Been there, done that! :mrgreen: :twisted:


----------



## Lee H Sternberg (Jan 27, 2008)

Sarah Platts said:


> Lee,.... Lee, ...... Lee, what else were you expecting? Especially because, well....., you are you and we are,...... well, who we are....


Sarah, you seem to be the only on that understands that everyone picks on me.


----------



## Nicole Stark (Jul 22, 2009)

Lee H Sternberg said:


> Sarah, you seem to be the only on that understands that everyone picks on me.


Yes, and I am sure that at least by speculation I might be the worst of those offenders. Moderators, please control my responses to Lee. Banning me may be appropriate. :wink:


----------



## Lee H Sternberg (Jan 27, 2008)

Nicole Stark said:


> Yes, and I am sure that at least by speculation I might be the worst of those offenders. Moderators, please control my responses to Lee. Banning me may be appropriate. :wink:


Someday we will get on one of those booze buses and I will give a piece of my mind.☺


----------



## Bob Scott (Mar 30, 2006)

Nicole I think Lee's feeling would be hurt if you didn't trash him occasionally.

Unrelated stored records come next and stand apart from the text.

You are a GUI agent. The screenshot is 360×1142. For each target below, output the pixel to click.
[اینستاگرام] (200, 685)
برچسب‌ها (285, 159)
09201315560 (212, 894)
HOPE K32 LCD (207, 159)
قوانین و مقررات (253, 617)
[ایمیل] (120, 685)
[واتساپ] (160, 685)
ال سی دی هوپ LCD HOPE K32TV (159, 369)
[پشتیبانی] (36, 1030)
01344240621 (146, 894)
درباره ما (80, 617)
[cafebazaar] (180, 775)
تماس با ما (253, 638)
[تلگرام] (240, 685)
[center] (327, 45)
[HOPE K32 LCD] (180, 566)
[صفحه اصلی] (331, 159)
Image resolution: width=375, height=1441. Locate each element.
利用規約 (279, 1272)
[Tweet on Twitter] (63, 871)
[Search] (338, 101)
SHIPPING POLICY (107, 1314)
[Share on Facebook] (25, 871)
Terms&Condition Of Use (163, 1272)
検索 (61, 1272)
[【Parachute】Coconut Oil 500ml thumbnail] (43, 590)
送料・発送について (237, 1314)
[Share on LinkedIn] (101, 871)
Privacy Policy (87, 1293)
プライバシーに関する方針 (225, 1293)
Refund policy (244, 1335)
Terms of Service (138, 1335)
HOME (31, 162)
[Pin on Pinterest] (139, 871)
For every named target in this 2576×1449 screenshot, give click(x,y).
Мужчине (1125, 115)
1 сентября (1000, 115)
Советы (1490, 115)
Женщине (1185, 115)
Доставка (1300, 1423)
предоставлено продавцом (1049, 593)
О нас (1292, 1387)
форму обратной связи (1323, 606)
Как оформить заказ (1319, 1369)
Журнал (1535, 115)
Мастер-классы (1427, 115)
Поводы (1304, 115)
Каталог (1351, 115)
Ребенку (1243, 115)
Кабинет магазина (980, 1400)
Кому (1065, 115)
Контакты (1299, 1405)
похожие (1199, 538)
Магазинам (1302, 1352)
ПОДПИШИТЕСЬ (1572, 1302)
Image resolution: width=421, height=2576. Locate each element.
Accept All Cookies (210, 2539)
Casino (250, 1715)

:-k..........Wait! ..................feelings? :-k :roll:

In my best Gilda Radner voice..............Never mind! :wink:

Luvs ya Lee! :lol:


----------



## Nicole Stark (Jul 22, 2009)

It might be helpful to state this just so people don't get some strange idea that I've really been picking on this older fella, that's battling cancer. My relationships with others on this forum is of no concern to others, but where Lee is concerned it does seem appropriate to make it clear that he's a very good and close friend of mine. I know what he finds entertaining and he likes to raise hell, so I join in on his antics from time to time. I really do believe that laughter can be healing.


----------



## Lee H Sternberg (Jan 27, 2008)

Nicole Stark said:


> It might be helpful to state this just so people don't get some strange idea that I've really been picking on this older fella, that's battling cancer. My relationships with others on this forum is of no concern to others, but where Lee is concerned it does seem appropriate to make it clear that he's a very good and close friend of mine. I know what he finds entertaining and he likes to raise hell, so I join in on his antics from time to time. I really do believe that laughter can be healing.


Thanks Nicole! You are a great bud 

Now I will always feel guilty if I rank on you.☺

Just watch this "old fella" bullshit!☺


----------



## Sarah Platts (Jan 12, 2010)

Lee H Sternberg said:


> Sarah, you seem to be the only on that understands that everyone picks on me.


Lee, you know what they say. If we didn't like you, we wouldn't pick on you. Thankfully, you are not a thin-skinned, hyperreactionary, hypersensitive person who can't own up to their own mistakes or failings. When I look up "DILLIGAS", I see your picture. :twisted:


----------



## Lee H Sternberg (Jan 27, 2008)

Sarah Platts said:


> Lee, you know what they say. If we didn't like you, we wouldn't pick on you. Thankfully, you are not a thin-skinned, hyperreactionary, hypersensitive person who can't own up to their own mistakes or failings. When I look up "DILLIGAS", I see your picture. :twisted:


There is a great dive swingers bar in RENO named DILLIGAS.

I won't tell you guys how I know that. 

Thanks Sarah!

I try to give a shit but can't!😀


----------



## Bob Scott (Mar 30, 2006)

Lee, I think I might be one or two yrs ahead of you. 9/5/45

Does that mean I can call you young fella? :grin: :wink: 

Some of them younguns just got no respect for us old farts...eeer...........I mean their elders. 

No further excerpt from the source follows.